Specifically, our research covers the following areas: 1) Minimum Description Length Principle (MDL Principle), 2) Analysis of Bayesian statistics using information geometry, 3) Application of anomaly detection to information security, and 4) Data mining in time-series analysis.

The MDL principle, which was initially proposed by Rissanen of IBM in 1978, is based on coding in information theory, and it derives MDL criterion for the model selection problem, which is important in statistics and learning theory. Model selection means to choose an appropriate model for a given data set from multiple options. For instance, the figure on the right shows learning problem of classification rule to classify ○ and × into two regions. In this figure, the model on the left has too many exceptions, i.e. the model does not fit the data sufficiently, while the one on the right is too complicated and too sensitive to noise to be able to make a prediction on new data. The model in the center is an appropriate one. In view of the MDL criterion, we measure the complexity of a model as the “model description length”, and fitness of the model to the data as “the data description length”. Then, the MDL criterion says, select the model for which the sum of the two lengths is minimum. It has been demonstrated that this criterion leads a quick convergence to the true model under certain regularity conditions.

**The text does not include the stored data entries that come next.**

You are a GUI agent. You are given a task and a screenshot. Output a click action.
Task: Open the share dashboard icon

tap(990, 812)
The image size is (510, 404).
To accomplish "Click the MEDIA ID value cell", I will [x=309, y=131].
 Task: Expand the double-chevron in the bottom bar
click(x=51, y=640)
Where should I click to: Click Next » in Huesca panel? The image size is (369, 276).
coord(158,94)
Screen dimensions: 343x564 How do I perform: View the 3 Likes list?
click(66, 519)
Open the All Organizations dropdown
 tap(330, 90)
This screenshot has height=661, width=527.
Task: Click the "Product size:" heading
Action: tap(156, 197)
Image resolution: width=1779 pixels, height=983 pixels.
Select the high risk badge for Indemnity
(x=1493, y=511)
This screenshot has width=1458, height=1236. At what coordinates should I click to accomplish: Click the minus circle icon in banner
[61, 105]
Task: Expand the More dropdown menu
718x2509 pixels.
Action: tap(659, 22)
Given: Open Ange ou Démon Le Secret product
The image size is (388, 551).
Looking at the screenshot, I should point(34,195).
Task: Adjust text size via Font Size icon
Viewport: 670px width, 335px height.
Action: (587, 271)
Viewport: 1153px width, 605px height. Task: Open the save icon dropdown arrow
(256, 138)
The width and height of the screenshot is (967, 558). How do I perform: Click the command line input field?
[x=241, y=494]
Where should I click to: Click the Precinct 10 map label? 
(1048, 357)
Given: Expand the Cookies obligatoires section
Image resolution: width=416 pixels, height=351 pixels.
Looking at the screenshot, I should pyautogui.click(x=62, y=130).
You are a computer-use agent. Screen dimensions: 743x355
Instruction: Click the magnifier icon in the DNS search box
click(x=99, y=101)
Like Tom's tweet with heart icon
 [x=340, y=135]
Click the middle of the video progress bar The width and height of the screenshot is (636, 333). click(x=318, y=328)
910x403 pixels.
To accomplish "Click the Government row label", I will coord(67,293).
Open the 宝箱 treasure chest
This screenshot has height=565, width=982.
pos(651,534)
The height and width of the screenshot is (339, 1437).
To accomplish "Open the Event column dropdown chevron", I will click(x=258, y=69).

Rissanen further developed this concept as well as established a concept called Stochastic Complexity (SC). This can be formulated as a code length limit when data is compressed using a model. SC is not only used as a criterion for model selection, but also as a guiding principle to determine a good learning method.

In my work on the SC, I have collaborated with Barron of Yale University and Kawabata of the University of Electro-Communications to demonstrate that SC can be achieved for an exponential family of densities and an important class called Markov model by method of Bayes mixuture with Jeffreys prior, as well as further determined their values down to a constant order. It should be noted that Markov model asymptotically becomes an exponential family, and therefore, these results can be understood in a unified view. Furthermore, I demonstrated a possibility that this result can be expanded into non-exponential cases using an informational geometrical point of view.

Information geometry is differential geometry for a space of probability distributions, and it is unique in that it uses a one-parameter family of connections called α-connection. In information geometry, an exponential family of distributions is positioned at a space where the embedding exponential curvature is zero in the entire probability distribution space. Therefore, the result described earlier means that the code length by the Bayes mixture is closely related to the exponential curvature of the model. More recently, we also consider geometry of subspaces in a Markov model. As other topic of information geometry, I have collaborated with Amari to introduce an α-prior (volume element parallel with respect to α-connection) that includes Jeffreys prior as a special case as well as analyzed its properties.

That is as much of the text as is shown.